4
$\begingroup$

Given the Recurrences $$T(n)=T(n/2)+2^n$$ and $$T(n)=T(n/2+\sqrt n)+\sqrt{6044}$$

Remark : $T(n)=1$ for $n\le 3$

I'm trying to find their upper bound & lower bound , which is probably $O(2^n)$ for the first one.

I've tried to guess the solution for the first ($T(n)=T(n/2)+2^n$) but it doesn't work , afterwards I've tried the place $m = 2^n$ hence $n=\log(m)$ and use the new equation but still it won't work .

For the second ($T(n)=T(n/2+\sqrt n)+\sqrt{6044}$) I'm trying to guess that $T(n)=O(n)$ , hence $T(n)≤c\cdot n$ , but it still doesn't work.

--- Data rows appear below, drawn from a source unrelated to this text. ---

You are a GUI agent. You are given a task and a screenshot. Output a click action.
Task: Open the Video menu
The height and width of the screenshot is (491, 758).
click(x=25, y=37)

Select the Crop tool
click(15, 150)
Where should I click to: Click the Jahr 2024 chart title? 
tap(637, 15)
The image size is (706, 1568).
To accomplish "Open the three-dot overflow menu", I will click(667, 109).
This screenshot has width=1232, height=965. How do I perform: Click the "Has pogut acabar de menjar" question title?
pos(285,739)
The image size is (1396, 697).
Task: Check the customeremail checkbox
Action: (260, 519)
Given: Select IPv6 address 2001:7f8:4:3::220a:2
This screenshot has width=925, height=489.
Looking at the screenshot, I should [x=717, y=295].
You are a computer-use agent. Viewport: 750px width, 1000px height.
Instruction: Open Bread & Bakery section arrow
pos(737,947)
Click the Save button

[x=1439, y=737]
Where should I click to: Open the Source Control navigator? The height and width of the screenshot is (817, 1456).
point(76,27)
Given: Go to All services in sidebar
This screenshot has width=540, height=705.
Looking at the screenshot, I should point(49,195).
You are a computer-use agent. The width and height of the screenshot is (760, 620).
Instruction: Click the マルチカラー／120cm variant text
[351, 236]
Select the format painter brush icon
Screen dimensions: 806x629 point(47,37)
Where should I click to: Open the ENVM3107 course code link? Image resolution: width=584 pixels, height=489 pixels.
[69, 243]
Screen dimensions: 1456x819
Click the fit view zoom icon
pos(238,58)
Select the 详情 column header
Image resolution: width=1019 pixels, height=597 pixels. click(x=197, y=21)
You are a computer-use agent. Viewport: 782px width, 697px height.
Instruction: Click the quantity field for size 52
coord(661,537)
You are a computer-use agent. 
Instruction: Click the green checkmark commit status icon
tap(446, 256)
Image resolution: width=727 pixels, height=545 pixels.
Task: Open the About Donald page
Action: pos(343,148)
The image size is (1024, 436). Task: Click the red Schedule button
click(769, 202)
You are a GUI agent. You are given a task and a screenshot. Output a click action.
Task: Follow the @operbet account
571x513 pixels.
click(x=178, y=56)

Any hints and/or directions would be much appreciated .

Regards

EDIT:

About the second one :

$T(n)≤c(n/2+√n)+√6044=cn/2+c√n+√6044=(cn-cn/2)+c√n+√6044= cn-cn/2+c√n+√6044=cn-(cn/2-c√n-√6044) ≤^? cn$

Which is true only if $(cn/2-c√n-√6044)>0$ . What do you think , folks ?

  • 0
    How do you define it for fractional $n/2$ and $\sqrt{n}$; what is the start value; and what exactly do you need to find? (Upper bound in the first case is obviously $+\infty$)2012-04-12
  • 0
    @penartur: ron clearly wants an $O(f(n))$ estimate on the rate of growth of $T(n)$.2012-04-12
  • 1
    possible duplicate of [how to solve $T (n) = T \left(\frac{n}{2} +\sqrt{n}\right) +\sqrt{6046}$](http://math.stackexchange.com/questions/15769/how-to-solve-t-n-t-left-fracn2-sqrtn-right-sqrt6046)2012-04-12
  • 0
    That's nice , friend , thanks . I'll check it out .2012-04-12
  • 1
    note that 6.046 and 6.044 are course numbers.2012-04-12
  • 0
    One thing is not clear to me , how much does it matter the difference between 6044 & 6046 in the SQRT ?2012-04-12
  • 0
    @ron: constant does not matter2012-04-12

2 Answers 2

1

$T(n)=T(n/2)+2^n$ can be seen less than $2^{n+1}$, which is $O(2^n)$.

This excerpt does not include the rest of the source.